The UK’s hard-line Brexit backers are making their move. If they get their way on new trade arrangements, they’ll face a test of gravity.

Many of those plotting to oust Prime Minister Theresa May also favour reverting to basic World Trade Organisation rules - thereby creating new barriers with Europe - arguing that it would supercharge economic activity with other, faster-growing countries further afield. That’s at odds with the theory of trade gravity, which states that the level of commerce between two countries is in proportion to their size and proximity.

The idea is that a twofold increase in the distance between countries leads to a corresponding decline in trade volume by half.

According to research by the London School of Economics, it helps explain why the UK has far greater trade with Germany than Canada - a nation with which it shares more historical and cultural links.
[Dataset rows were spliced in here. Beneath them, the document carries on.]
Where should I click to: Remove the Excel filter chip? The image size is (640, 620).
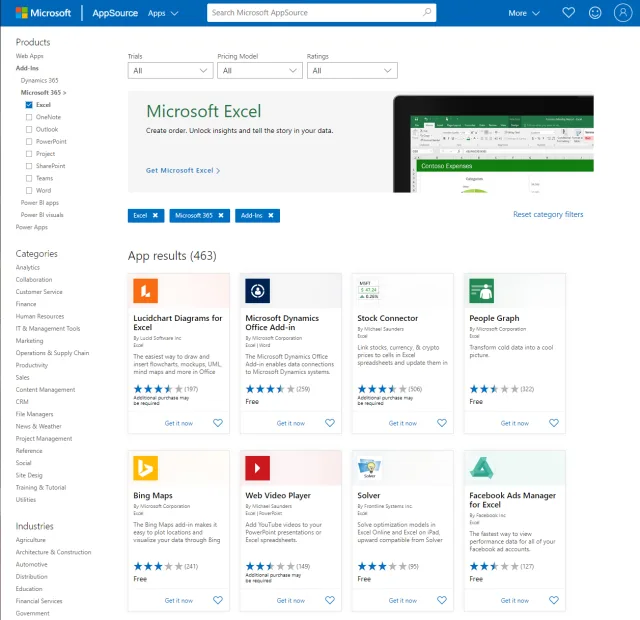click(x=155, y=215)
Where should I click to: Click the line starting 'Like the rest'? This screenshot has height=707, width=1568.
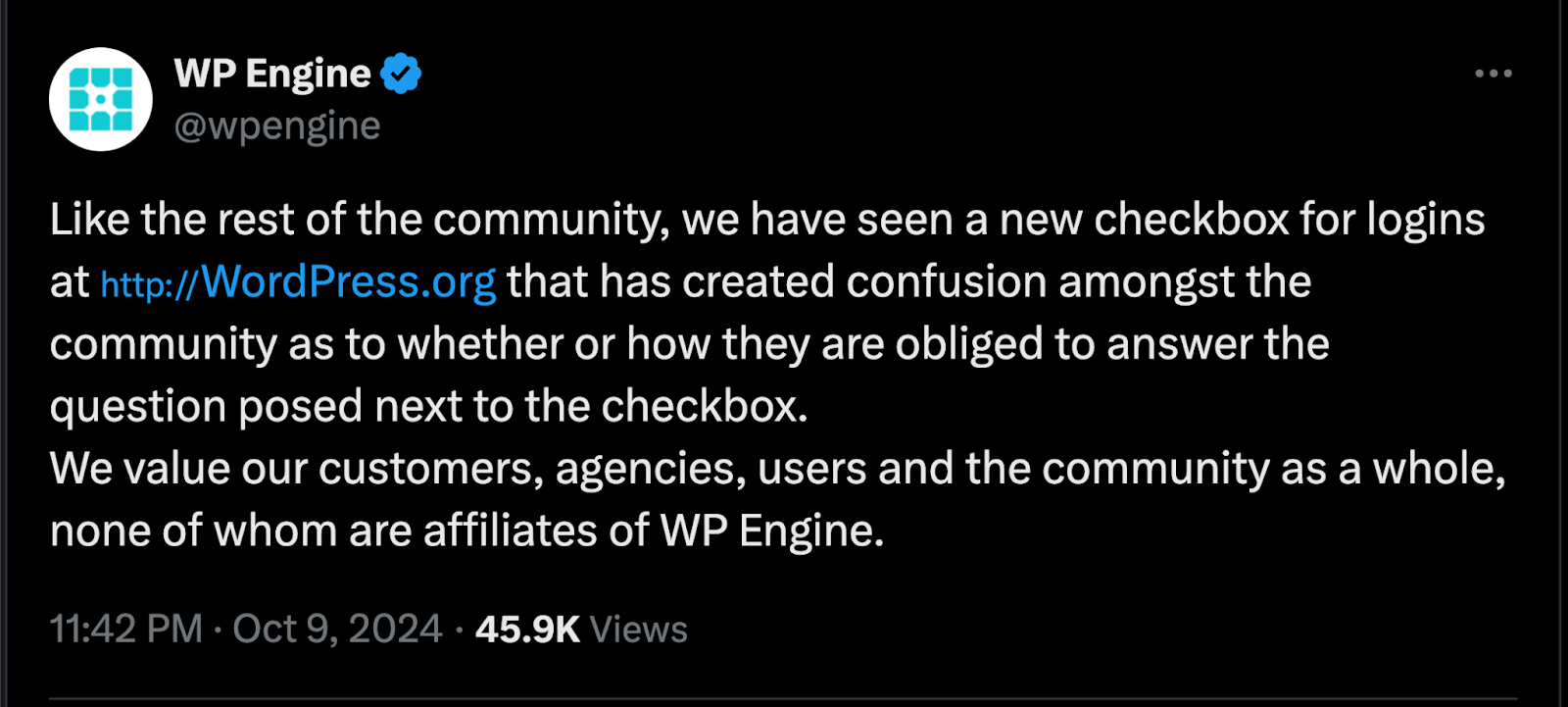point(767,220)
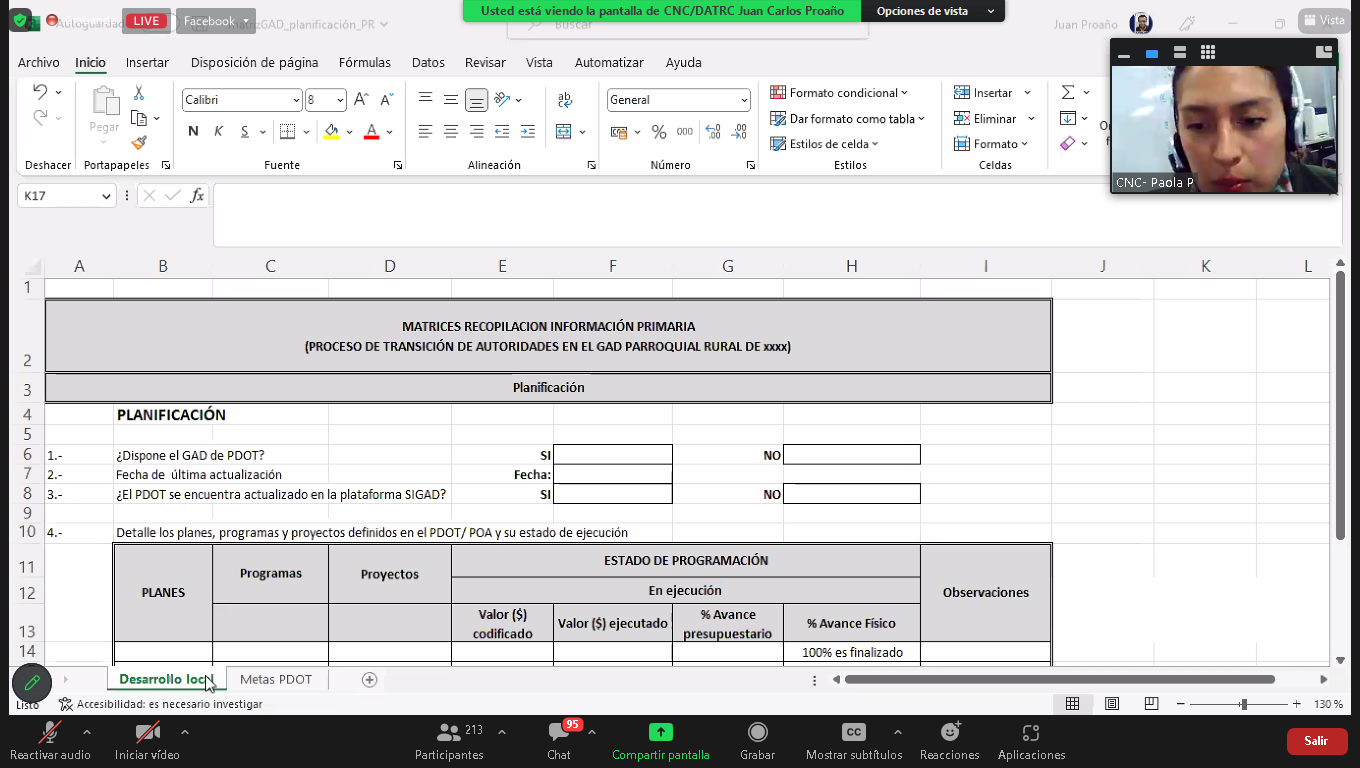
Task: Click the Undo arrow icon
Action: coord(40,92)
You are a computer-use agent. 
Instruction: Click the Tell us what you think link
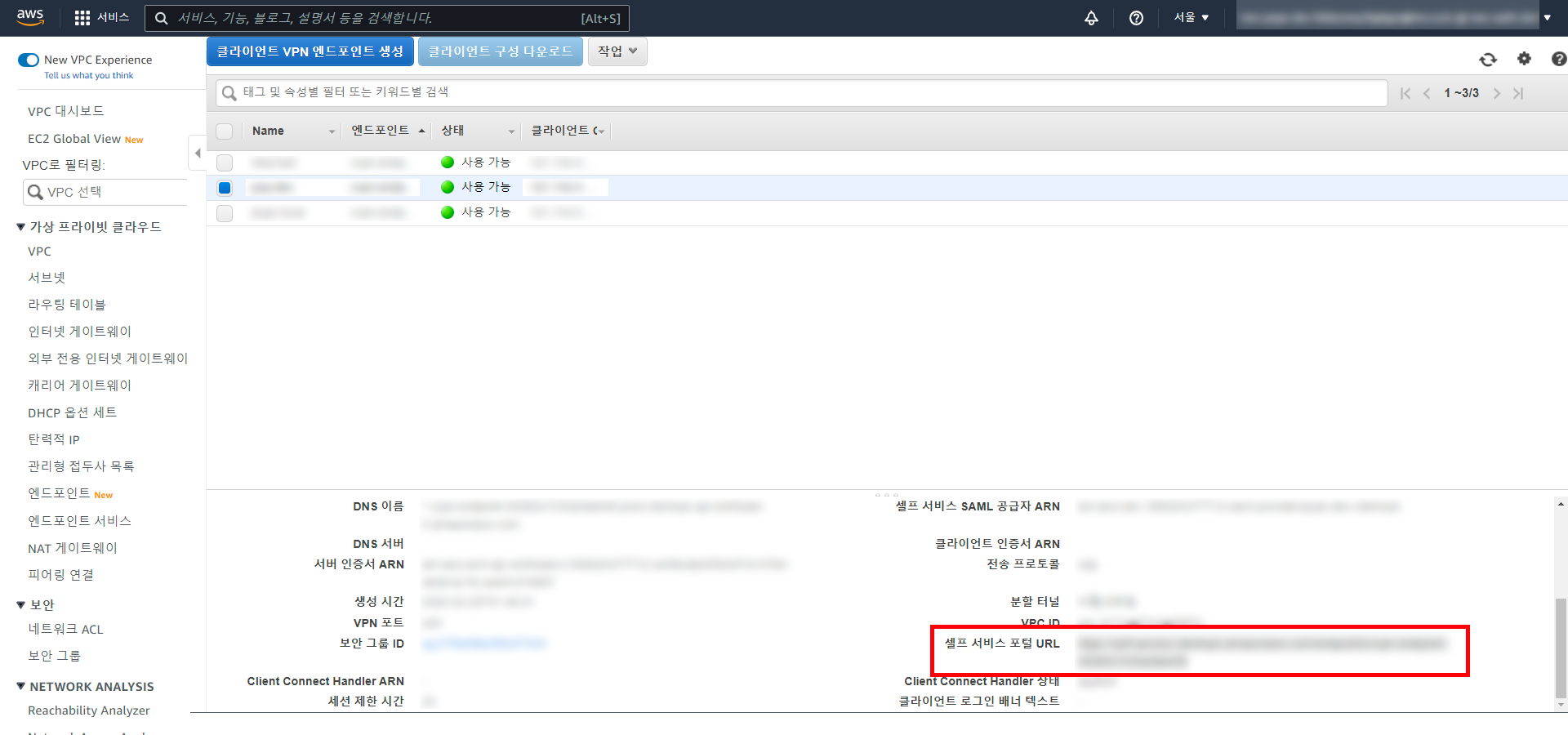pos(88,75)
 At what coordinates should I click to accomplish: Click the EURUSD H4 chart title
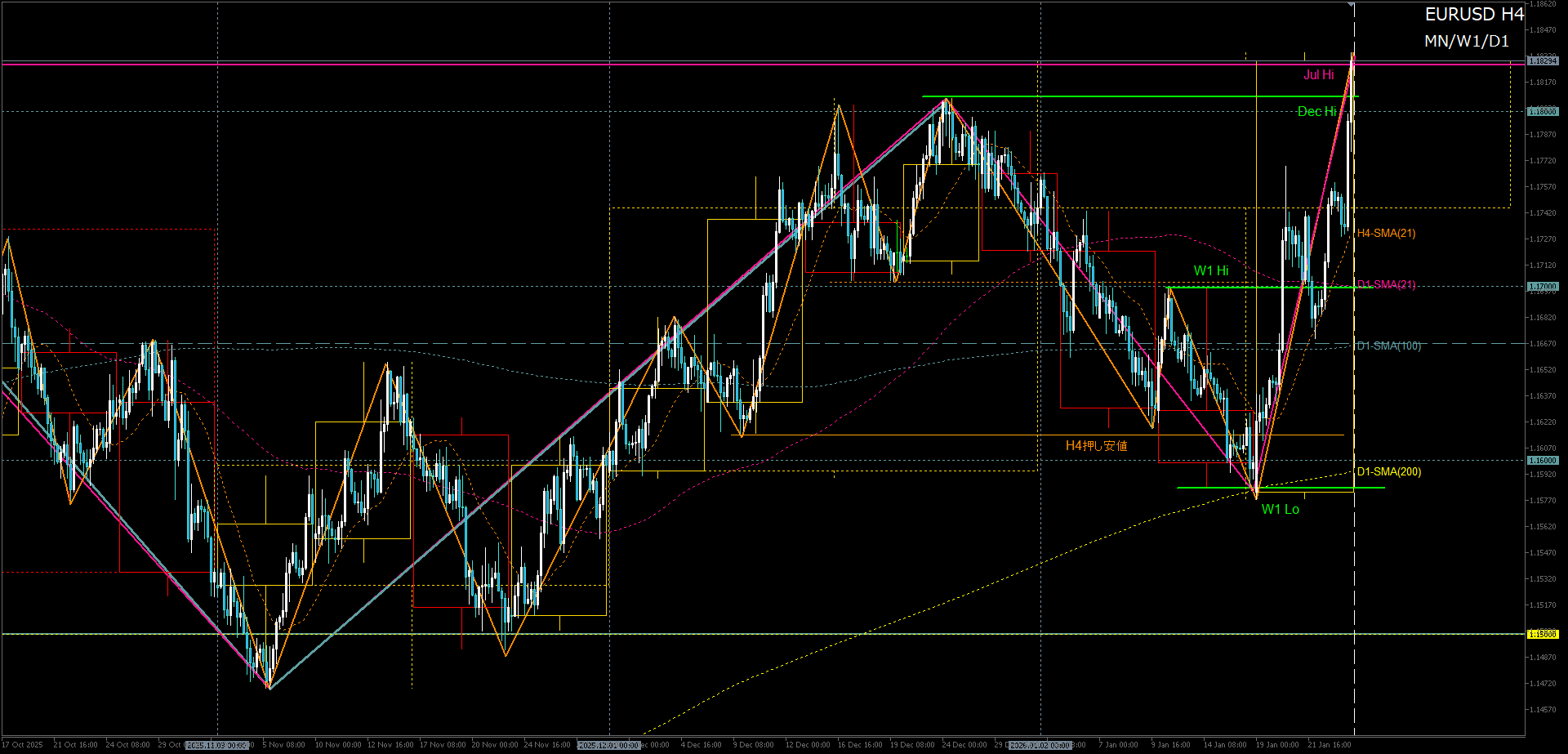[x=1474, y=15]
It’s also the reason - along with its current membership in the single market that aims to remove all barriers - why the UK sent £236bn of total exports to the EU in 2016. That compares with sales of £100bn to the US, an economy of similar size to the combined countries of the bloc.

When it comes to the new relationship, trade gravity is a key dividing ground between those economists who predict it will be difficult for Britain to replace its commerce with the EU with other, faster-growing markets after Brexit, and the smaller group who espouse the benefits of a clean break.

Earlier this year, pro-Brexit advocates Jacob Rees-Mogg and Boris Johnson - the most prominent critics of May’s plans - presented research from the anti-EU Economists for Free Trade which dismissed the gravity model and argued that the risks had been overstated.

In a series of tweets on Monday, UK lawmaker John Redwood returned to the theme, pointing out that non-EU trade had been growing at a faster rate than within the bloc.

The EU currently accounts for a just under half the UK's trade, and research from Bloomberg Economics - using a gravity model - showed that striking deals with the US, India, China, Australia and New Zealand won’t be enough to compensate for the economic losses from leaving the world’s largest single market.